Roots lie just below the surface; barely visible but easy to trip over. Mosses cover them; the translucent yellows, greens and pinks of sphagnum are almost luminous in the wetter areas. The smell of peaty soil mingles with the soft fragrance of resin and bark. Fringing the shallow bogs are ling and heaths, the former still in flower, blaeberries and ferns. Throughout, fallen twigs and branches, last year’s needles and crackling debris of fern make a thousand homes for maybe a thousand life forms; plant, animal,  invertebrate, bird, fungus and bacterium.

Onto these worlds within worlds, light rain emerges; rain so light, so like to air the raindrops are quantum particles which move and spin, randomly, beyond the realms of gravity. This is light-rain, on a world shrunk to infinitesimally small or seen from afar, from where the Scots pine woods become mere fractal patterns on the margins of time.

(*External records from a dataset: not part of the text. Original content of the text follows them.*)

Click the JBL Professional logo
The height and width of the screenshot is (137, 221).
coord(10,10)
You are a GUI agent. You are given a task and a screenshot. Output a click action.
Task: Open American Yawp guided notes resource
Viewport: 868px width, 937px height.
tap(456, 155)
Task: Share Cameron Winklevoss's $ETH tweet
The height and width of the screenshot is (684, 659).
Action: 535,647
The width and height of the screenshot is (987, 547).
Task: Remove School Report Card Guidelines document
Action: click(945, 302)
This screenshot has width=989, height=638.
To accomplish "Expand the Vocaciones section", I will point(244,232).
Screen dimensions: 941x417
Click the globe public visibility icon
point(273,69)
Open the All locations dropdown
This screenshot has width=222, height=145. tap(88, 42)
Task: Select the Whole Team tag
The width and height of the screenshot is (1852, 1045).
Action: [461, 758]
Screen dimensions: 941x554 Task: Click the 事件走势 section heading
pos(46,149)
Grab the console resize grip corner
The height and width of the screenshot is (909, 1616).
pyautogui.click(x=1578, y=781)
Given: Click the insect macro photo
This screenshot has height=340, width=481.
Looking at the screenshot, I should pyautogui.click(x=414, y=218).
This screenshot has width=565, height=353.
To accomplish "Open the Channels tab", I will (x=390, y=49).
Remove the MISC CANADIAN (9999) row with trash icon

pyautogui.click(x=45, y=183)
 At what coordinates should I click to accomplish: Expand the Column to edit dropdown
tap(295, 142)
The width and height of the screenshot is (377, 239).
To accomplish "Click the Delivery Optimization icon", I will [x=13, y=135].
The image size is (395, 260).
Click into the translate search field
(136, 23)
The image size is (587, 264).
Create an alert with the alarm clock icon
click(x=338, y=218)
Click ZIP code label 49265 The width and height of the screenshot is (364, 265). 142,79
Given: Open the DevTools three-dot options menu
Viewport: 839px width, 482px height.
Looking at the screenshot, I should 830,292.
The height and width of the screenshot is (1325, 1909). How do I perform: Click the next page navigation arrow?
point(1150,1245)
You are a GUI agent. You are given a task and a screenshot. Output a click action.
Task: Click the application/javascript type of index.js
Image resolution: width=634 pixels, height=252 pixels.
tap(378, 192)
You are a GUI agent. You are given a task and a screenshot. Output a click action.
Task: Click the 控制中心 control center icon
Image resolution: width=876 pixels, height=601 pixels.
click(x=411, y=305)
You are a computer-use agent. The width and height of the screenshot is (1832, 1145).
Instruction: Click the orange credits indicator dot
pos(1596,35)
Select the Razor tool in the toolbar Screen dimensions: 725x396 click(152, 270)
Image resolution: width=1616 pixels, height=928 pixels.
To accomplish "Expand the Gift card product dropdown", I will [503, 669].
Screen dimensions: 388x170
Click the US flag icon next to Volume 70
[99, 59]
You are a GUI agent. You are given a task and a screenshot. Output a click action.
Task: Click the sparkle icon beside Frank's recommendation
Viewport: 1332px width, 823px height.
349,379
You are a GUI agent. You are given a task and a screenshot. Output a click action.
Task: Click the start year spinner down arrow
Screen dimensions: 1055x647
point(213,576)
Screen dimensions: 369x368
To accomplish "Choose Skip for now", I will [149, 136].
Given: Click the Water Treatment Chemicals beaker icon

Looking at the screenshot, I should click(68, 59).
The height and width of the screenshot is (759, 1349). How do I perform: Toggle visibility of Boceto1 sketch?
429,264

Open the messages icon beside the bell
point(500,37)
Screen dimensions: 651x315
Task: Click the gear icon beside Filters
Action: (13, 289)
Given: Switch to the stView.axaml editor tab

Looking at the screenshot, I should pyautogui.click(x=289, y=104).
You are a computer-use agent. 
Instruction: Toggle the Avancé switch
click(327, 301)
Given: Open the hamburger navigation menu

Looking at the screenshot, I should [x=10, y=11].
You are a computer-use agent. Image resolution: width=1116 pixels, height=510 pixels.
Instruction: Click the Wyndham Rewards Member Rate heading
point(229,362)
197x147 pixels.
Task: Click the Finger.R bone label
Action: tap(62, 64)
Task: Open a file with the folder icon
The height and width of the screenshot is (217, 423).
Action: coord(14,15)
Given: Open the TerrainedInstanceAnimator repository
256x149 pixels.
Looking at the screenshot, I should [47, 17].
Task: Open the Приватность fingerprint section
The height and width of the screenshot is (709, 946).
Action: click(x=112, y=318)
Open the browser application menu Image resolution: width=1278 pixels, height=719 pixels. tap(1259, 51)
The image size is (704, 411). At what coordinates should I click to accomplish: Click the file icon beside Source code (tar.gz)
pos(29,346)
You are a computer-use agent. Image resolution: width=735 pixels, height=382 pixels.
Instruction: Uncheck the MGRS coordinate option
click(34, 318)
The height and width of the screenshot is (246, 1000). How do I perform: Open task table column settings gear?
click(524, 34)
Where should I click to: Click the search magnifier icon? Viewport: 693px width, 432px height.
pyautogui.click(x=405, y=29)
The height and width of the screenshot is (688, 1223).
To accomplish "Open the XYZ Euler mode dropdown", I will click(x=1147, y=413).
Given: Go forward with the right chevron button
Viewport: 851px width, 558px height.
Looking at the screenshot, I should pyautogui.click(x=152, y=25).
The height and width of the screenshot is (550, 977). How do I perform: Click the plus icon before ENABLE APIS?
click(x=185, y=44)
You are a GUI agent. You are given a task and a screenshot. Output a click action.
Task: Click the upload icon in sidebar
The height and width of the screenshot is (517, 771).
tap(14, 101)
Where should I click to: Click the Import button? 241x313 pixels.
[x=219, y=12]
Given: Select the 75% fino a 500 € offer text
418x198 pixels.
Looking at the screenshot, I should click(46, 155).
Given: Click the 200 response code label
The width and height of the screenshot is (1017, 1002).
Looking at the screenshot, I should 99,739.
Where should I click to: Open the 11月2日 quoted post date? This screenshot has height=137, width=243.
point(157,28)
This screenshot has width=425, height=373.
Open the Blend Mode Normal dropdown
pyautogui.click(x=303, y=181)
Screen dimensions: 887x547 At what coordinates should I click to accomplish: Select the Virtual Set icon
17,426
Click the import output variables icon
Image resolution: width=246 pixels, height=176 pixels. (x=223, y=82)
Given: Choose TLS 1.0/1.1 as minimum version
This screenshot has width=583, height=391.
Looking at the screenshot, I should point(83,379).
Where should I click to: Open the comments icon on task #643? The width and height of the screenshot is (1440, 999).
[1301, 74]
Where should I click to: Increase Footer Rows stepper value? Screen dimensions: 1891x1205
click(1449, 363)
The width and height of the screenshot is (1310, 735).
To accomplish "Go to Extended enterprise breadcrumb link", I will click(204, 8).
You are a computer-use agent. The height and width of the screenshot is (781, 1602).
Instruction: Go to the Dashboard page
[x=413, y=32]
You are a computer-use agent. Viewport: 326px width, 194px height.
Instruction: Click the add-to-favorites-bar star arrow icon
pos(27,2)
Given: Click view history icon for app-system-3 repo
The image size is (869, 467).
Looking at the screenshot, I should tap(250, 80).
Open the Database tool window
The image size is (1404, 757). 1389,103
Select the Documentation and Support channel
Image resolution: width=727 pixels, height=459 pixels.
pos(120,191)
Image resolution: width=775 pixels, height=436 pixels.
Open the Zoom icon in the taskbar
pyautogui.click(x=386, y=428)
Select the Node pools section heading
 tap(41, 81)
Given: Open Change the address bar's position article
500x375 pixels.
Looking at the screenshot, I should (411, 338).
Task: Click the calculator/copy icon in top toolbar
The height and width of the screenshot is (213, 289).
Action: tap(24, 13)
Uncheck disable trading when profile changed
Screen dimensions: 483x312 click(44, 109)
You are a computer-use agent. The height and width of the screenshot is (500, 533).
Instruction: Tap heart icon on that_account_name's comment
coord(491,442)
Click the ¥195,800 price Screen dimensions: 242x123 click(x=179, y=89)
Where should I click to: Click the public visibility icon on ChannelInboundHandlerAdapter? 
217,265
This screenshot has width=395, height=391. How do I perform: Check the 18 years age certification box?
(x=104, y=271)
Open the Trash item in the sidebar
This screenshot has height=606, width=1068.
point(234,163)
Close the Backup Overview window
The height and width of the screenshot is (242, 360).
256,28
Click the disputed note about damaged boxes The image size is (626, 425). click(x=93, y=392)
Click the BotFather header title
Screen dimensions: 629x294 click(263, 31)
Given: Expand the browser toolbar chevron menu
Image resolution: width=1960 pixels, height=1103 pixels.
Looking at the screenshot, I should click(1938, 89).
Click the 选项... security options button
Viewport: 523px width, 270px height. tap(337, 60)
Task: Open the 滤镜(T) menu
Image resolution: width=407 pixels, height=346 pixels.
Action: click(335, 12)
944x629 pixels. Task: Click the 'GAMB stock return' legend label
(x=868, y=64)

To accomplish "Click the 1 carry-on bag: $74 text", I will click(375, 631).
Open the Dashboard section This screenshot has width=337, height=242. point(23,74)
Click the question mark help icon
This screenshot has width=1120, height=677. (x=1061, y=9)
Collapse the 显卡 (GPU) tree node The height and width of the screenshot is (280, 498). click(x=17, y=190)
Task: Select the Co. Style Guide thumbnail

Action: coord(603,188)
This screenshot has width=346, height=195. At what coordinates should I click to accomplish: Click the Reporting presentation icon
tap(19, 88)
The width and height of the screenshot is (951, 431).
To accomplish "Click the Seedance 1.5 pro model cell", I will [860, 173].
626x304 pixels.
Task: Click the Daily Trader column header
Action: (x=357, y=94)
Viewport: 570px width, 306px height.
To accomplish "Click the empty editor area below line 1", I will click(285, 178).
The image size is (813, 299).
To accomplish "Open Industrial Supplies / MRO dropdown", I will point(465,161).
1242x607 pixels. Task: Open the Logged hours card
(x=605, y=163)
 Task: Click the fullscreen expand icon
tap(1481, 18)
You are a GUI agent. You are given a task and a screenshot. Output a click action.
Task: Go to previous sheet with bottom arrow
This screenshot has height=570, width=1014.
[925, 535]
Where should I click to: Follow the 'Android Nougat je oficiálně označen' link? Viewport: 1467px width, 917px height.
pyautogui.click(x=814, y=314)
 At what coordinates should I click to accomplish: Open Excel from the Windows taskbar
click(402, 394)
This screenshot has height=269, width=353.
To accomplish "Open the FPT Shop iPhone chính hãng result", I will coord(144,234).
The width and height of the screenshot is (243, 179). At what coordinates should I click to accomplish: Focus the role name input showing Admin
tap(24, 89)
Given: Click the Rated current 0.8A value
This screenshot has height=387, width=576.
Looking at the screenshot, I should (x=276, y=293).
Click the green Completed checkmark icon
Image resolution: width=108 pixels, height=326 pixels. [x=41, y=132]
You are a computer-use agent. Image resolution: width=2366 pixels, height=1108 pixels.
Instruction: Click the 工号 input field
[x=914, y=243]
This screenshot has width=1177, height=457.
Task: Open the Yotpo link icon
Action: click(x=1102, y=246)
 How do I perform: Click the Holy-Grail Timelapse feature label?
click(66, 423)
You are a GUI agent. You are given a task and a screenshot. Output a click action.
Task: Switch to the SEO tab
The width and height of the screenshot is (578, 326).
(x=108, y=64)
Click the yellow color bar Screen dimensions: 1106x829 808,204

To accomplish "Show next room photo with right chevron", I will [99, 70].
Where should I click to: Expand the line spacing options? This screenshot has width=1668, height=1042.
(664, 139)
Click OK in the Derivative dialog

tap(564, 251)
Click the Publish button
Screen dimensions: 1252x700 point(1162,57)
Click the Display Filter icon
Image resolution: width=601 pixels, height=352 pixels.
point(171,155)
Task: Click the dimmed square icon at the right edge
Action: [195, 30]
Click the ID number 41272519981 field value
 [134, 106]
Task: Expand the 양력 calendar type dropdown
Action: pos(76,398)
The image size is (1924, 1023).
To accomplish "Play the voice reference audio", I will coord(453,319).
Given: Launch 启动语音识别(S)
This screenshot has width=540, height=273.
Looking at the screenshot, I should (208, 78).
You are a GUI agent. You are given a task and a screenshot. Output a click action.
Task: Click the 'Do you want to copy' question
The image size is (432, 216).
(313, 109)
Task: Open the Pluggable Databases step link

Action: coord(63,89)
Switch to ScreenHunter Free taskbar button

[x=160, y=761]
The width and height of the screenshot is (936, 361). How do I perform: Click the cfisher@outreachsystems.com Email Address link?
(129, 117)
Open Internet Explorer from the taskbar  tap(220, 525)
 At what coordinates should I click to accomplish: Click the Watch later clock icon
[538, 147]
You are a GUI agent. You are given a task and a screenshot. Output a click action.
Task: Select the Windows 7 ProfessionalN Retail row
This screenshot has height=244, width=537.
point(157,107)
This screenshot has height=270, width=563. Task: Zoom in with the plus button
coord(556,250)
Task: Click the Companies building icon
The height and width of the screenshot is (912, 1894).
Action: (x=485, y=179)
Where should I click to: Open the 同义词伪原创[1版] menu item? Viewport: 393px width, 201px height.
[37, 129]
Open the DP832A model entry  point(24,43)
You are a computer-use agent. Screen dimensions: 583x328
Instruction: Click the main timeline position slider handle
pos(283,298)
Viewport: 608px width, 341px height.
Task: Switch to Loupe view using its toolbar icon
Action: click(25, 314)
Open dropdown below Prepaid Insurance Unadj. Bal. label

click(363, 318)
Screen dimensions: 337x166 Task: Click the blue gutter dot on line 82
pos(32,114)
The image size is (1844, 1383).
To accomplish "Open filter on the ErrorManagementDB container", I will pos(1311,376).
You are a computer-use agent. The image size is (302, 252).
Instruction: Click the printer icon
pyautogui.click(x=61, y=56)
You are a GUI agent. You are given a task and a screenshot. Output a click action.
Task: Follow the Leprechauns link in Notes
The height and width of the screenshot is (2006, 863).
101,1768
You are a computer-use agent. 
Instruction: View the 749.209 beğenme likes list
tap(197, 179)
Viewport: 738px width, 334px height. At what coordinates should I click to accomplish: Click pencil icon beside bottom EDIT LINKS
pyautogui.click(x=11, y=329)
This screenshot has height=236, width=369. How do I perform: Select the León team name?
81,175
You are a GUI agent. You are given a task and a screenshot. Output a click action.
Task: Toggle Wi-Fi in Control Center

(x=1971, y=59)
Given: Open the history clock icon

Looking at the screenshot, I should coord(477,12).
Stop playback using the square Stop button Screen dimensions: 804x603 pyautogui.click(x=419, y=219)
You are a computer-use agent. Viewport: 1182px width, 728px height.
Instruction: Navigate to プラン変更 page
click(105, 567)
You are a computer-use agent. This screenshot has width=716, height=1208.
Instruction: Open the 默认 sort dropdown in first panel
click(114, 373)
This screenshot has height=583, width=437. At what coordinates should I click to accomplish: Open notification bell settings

Once the Caledonian Pine Forest was the dominant vegetation type of much of Highland Scotland. It lightly brushed the sides of tall mountains; it thrived on islands in linear lochs, it swept through the glens. Farmers and crofters cleared some of it, but also made homes among the trees, for shelter and because it was a lovely land. Then came the changes, borne of greed, fear and hatred, that nearly pushed the Caledonian Forest and all it nurtured to extinction. Both sheep and the deer on the “sporting” estates which displaced poor or powerless people ate the succulent young trees, preventing regeneration – the story’s well known. Then there was the snatching of the big trees for the war effort. They were cut down to make boxes to store ammunition. Doubtless someone made a lot of money from that.

Now, thanks to hard work, vision and the dedication of many unsung heroes and heroines, the all-embracing arms of old Caledonian Pines are spread wide, young trees erupt vertically, baby trees get underfoot and choose odd places to grow. The trees are back on the  mountainsides. Long may they flourish and grow.